◆ **SOURCE DOCUMENT**:
-----
Happy holidays! We just finished two modules: Dermatology and Endocrinology. Right now, it’s hematology. I’m happy about the switch, Dermatology was overloaded with diseased gonads. And since I study 90% of the time in coffee shops, I can assure you that the public is very pleased about my course transition too.
“The best thing one can do when it’s raining is to let it rain”
Unfortunately, at the same time, lots of bad news was stirring during this block. An aunt past away on Thanksgiving Day, I was sent a text message a picture of us together at my college graduation. My partner’s father (Kazumi) suddenly passed away from an unknown stage IV lung cancer the night before my Dermatology exam — it was a surprise, especially for him as he literally walked his positive X-ray into the hospital just 3-weeks before his passing — with the hastiness, his finances weren’t in order, so this will be a problem later for his now widowed wife. And to top it all off received news during Endocrinology that my brother is, again, in jail.
Kazumi, although in my life for only a few years, was like another father to me. When I hard still slaving away post graduate, working for nearly nothing all while putting in 10-12 hour days, accumulating debt while I volunteered instead of throwing in the towel on building my medical school application experience, he always had one response “You’re doing great!” In fact, he backed those words up, he was essential to be being able to afford to apply to medical school. He came from a less than glamorous background, wasn’t able to go to college, but neither the less worked hard to eventually get ahead and do something for his family in Japan. He saw a little of himself in me, or at least that’s what I like to think, and he wanted to give me chances he didn’t have. So, the night before the exam when I got the Skype call that he passed, all I could do that day was knock the test out of the park in his honor: I did, beat a personal high set on the last exam.
I suppose, at a time like this, it may sound callous to focus on an exam score. But really, life never stops. This year it’s this, last year it was a death of a cousin, several years ago it was the loss of my nearly adopted sisters in a drawn-out custody battle, after that it was a suicide and another death. Yes, with age, life adds up and with it so do the statistics across the population I know. So, life won’t wait for me to get my life together before it tosses me a few million curve balls. For now, I’m staying positive and appreciating the negatives: I walk tall because my grandmother was handicapped, I’ll continue to appreciate my education because of the opportunities those before me never had. As it’s said, “The best thing one can do when it’s raining is to let it rain”, Henry Wadsworth Longfellow
Goodbye Kazumi, and I’m sad you’ll no longer be reading these posts, interacting with my tweets, no more Skype conversations, or being my #1 fan on Facebook — as it’s a constant source of laughs, I’ll never let your daughter live down that you “unfriended” her, while keeping “friending” me. As someone who was usually treated like trash in their past, thanks for treating me like gold.
-----
◆ **DATASET**:
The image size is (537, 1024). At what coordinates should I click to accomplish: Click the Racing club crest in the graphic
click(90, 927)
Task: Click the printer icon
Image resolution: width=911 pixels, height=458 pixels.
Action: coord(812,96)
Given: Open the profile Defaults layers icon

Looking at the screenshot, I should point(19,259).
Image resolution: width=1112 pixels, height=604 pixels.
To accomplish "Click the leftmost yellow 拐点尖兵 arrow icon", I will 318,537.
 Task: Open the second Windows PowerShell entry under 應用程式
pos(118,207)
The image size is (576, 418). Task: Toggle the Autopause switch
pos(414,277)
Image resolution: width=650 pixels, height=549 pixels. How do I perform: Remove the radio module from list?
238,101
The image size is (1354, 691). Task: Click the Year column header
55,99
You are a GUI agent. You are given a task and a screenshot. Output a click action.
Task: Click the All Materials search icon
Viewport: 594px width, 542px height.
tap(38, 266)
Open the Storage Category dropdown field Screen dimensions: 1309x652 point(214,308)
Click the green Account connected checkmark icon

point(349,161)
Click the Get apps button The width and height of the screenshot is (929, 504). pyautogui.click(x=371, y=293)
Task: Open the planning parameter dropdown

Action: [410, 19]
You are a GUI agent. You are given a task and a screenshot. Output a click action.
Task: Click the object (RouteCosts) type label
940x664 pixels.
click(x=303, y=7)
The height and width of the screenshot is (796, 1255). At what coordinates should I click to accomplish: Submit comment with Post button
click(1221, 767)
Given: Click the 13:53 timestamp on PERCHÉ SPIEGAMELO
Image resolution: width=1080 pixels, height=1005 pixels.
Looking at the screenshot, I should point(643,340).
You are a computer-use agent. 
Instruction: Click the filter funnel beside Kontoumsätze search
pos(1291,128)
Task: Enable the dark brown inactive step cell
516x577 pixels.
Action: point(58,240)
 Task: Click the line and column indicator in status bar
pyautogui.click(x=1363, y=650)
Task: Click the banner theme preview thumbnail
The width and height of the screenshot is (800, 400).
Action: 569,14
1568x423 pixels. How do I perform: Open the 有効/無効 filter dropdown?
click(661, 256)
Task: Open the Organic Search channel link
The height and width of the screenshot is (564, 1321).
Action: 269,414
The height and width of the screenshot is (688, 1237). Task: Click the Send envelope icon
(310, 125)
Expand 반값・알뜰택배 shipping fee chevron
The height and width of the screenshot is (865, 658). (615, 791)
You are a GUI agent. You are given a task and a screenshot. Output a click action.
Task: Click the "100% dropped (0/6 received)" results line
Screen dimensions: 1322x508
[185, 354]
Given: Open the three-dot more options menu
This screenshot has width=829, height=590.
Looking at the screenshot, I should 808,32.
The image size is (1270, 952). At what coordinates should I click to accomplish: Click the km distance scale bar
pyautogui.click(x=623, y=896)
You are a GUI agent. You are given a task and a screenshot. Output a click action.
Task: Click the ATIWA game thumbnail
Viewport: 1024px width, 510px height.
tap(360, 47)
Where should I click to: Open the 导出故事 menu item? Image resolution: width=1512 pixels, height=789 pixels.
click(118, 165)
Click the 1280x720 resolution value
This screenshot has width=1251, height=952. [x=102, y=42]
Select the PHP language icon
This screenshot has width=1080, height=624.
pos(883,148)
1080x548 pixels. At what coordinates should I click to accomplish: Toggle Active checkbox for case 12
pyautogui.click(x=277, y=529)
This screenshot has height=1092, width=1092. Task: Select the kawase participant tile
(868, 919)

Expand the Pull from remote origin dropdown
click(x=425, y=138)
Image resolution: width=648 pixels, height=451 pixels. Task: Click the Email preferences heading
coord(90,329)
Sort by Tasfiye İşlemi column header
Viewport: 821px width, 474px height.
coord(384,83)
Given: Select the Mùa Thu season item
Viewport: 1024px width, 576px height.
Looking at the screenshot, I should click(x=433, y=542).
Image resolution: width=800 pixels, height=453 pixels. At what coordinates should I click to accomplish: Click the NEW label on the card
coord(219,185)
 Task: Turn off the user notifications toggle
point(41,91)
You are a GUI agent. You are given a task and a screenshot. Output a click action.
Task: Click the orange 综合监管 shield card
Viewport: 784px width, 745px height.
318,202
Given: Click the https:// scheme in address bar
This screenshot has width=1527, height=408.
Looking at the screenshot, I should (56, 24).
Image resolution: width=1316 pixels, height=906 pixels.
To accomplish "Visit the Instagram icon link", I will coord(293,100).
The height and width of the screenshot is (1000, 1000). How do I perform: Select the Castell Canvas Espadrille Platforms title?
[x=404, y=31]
-----
◆ **INSTRUCTIONS FOR THE TASK**: Copy the post from "Happy holidays! We" to "course transition too.", switching "hematology" to "cardiology". You can ignore the rows for this.

◆ **TASK RESULT**:
Happy holidays! We just finished two modules: Dermatology and Endocrinology. Right now, it’s cardiology. I’m happy about the switch, Dermatology was overloaded with diseased gonads. And since I study 90% of the time in coffee shops, I can assure you that the public is very pleased about my course transition too.